The decisions by the three companies — which had donated to the voucher program in exchange for write-offs on their state tax bills — come within a week of the Orlando Sentinel investigation that found that 156 private Christian schools with anti-gay views educated more than 20,000 students across the state with tuition paid for by Florida tax dollars.

"Florida's scholarship programs, often referred to as school vouchers, sent more than $129 million to these religious institutions," the Sentinel reported Jan. 23. "That means at least 14 percent of Florida's nearly 147,000 scholarship students last year attended private schools where homosexuality was condemned or, at a minimum, unwelcome."

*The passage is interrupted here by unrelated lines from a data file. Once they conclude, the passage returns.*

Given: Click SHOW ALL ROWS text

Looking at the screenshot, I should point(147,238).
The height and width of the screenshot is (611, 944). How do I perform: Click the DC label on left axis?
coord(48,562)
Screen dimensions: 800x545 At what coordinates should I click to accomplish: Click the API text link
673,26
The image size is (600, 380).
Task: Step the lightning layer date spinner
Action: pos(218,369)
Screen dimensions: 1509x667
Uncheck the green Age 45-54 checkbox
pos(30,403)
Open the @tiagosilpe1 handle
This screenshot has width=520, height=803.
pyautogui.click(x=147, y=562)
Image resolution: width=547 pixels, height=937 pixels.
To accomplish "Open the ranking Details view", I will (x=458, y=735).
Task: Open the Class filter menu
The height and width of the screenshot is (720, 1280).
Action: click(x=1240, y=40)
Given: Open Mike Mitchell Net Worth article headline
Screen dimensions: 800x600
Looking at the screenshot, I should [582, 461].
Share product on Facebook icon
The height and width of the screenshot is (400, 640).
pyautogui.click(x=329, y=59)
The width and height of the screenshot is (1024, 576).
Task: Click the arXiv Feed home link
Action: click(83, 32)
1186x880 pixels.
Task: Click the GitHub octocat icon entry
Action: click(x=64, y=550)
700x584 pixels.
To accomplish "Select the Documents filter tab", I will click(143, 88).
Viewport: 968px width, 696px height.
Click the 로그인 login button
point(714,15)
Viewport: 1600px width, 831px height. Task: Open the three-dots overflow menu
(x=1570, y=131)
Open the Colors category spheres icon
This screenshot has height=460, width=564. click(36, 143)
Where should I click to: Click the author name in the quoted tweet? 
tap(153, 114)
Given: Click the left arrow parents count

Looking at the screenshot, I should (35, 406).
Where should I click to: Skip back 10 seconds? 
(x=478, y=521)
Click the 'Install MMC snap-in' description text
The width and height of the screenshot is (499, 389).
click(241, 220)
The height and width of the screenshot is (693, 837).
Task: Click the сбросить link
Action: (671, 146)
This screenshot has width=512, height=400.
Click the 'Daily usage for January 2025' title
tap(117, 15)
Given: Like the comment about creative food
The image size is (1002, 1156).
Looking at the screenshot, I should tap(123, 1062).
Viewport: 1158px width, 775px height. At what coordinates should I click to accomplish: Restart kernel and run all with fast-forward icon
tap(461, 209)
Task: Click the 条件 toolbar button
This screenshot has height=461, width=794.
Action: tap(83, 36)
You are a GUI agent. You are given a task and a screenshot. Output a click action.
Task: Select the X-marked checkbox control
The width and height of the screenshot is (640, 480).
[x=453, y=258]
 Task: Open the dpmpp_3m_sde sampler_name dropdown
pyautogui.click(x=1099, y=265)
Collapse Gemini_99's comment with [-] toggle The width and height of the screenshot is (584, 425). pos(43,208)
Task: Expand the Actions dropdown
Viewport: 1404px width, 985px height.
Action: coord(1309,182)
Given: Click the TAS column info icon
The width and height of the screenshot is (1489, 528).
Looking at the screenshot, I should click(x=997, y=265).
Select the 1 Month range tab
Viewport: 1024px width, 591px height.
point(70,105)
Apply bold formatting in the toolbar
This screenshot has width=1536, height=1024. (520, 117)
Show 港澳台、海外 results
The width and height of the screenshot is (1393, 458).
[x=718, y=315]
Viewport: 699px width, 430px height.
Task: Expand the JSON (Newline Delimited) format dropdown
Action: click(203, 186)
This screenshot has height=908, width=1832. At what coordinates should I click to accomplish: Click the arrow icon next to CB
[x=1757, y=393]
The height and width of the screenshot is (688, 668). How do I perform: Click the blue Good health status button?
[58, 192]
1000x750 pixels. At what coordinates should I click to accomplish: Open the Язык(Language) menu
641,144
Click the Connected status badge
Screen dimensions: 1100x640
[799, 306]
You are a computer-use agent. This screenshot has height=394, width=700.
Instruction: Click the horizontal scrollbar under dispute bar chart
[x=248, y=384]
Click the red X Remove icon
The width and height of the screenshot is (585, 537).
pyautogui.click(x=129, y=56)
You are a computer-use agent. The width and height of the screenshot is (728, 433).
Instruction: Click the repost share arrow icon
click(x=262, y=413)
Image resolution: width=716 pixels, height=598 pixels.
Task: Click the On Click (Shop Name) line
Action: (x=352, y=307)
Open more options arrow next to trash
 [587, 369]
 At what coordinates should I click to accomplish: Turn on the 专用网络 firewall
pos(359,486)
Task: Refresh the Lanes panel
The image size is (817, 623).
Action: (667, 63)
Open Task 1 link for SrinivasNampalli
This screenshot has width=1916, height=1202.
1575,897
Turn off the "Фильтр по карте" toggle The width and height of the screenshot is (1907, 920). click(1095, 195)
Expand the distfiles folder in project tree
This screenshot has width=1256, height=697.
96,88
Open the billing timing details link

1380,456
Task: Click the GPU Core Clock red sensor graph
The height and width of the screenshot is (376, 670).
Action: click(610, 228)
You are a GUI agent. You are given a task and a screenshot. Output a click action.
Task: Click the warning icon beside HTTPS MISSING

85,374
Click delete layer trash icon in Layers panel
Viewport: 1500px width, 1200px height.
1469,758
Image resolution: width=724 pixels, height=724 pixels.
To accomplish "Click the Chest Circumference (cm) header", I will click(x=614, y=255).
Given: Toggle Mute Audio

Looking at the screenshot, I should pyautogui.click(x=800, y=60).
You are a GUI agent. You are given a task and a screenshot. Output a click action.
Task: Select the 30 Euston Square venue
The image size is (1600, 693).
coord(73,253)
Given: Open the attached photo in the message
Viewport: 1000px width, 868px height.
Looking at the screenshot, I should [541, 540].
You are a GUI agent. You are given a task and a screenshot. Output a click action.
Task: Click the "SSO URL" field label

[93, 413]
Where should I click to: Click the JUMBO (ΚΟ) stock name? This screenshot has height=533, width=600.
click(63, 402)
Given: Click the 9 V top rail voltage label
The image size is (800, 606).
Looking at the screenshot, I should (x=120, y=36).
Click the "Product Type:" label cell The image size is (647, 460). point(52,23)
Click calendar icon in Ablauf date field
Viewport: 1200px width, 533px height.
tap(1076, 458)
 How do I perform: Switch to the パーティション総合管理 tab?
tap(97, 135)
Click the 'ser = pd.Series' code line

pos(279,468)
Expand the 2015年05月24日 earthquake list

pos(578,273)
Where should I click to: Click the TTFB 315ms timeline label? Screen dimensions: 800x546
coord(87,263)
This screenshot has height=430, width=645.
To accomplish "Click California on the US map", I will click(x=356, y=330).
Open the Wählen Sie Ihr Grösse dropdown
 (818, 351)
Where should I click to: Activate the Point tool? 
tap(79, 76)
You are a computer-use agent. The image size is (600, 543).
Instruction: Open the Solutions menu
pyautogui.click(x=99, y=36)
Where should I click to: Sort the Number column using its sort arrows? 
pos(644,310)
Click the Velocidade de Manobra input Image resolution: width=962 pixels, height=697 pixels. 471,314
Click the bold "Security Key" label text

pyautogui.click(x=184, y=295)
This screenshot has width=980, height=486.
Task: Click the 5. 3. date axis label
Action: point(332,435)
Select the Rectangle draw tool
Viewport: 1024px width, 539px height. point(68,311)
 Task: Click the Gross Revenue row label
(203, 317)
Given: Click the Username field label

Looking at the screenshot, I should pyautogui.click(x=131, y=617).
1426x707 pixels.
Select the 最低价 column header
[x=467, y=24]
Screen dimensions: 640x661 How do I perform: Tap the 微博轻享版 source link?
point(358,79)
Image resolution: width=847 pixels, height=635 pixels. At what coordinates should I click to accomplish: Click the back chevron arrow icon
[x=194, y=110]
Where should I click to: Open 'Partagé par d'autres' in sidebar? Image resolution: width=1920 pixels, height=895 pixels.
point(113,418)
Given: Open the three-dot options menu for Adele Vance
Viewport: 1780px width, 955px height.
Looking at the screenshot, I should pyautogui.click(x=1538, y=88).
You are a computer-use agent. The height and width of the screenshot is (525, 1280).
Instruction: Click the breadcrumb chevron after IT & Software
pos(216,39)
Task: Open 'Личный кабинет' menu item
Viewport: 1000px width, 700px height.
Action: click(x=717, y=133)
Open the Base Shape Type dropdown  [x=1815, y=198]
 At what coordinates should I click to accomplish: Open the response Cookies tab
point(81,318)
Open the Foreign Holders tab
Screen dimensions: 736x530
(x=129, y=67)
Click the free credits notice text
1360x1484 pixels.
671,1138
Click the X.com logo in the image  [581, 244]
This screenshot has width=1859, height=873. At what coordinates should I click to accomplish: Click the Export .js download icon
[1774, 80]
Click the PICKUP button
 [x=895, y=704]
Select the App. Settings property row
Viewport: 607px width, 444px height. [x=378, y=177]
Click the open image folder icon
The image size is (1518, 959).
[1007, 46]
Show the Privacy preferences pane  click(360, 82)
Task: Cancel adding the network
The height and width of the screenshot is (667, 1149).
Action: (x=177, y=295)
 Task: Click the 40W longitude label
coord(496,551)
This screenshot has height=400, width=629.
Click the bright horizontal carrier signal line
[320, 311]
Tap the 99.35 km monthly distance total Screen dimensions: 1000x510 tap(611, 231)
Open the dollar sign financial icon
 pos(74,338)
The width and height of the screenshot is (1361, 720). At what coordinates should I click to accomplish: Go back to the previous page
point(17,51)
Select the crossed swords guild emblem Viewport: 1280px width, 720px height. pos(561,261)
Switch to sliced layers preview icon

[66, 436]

The Sentinel investigation found that 83 of the 156 schools with anti-gay views do not permit LGBTQ students to attend and that some of the schools prohibit students whose parents are gay. For example, Trinity Christian Academy, located in the northeastern corner of the state, received nearly $4 million in school vouchers last year despite having a policy that states "homosexuality" is "in opposition" to the school's beliefs and a homosexual student "would be required to withdraw," according to the Sentinel's findings.

However, when asked whether Step Up for Children, the nonprofit that administers the majority of Florida's school vouchers, would reevaluate which schools it works with following the Orlando Sentinel's findings, a spokesperson told NBC News that neither the organization nor the Florida Department of Education is "aware of any systemic discrimination against scholarship students, including LGBTQ students."

"We have no evidence of students being denied enrollment or expelled from private schools due to their sexual orientation or gender identity," Step Up for Students' public affairs manager, Patrick Gibbons, told NBC News. "It's also important to note that among the students being helped by the Florida Tax Credit Scholarship are LGBTQ students."

An email seeking comment from the state Education Department did not get a response.

Last July, before the Sentinel's investigation, a columnist for the paper wrote about the voucher program. Following the column's publication, at least one company, Rosen Hotels & Resorts, an Orlando-based hospitality chain, stopped donating to the program.

The column also led state Sen. Darryl Rouson to file a bill last year that would prohibit private schools that deny enrollment to students based on "race, ethnicity, national origin, gender, disability, religion, sexual orientation, or gender identity" from benefiting from the program.

Rouson's bill, which was officially introduced this month, has not yet been considered by the Legislature.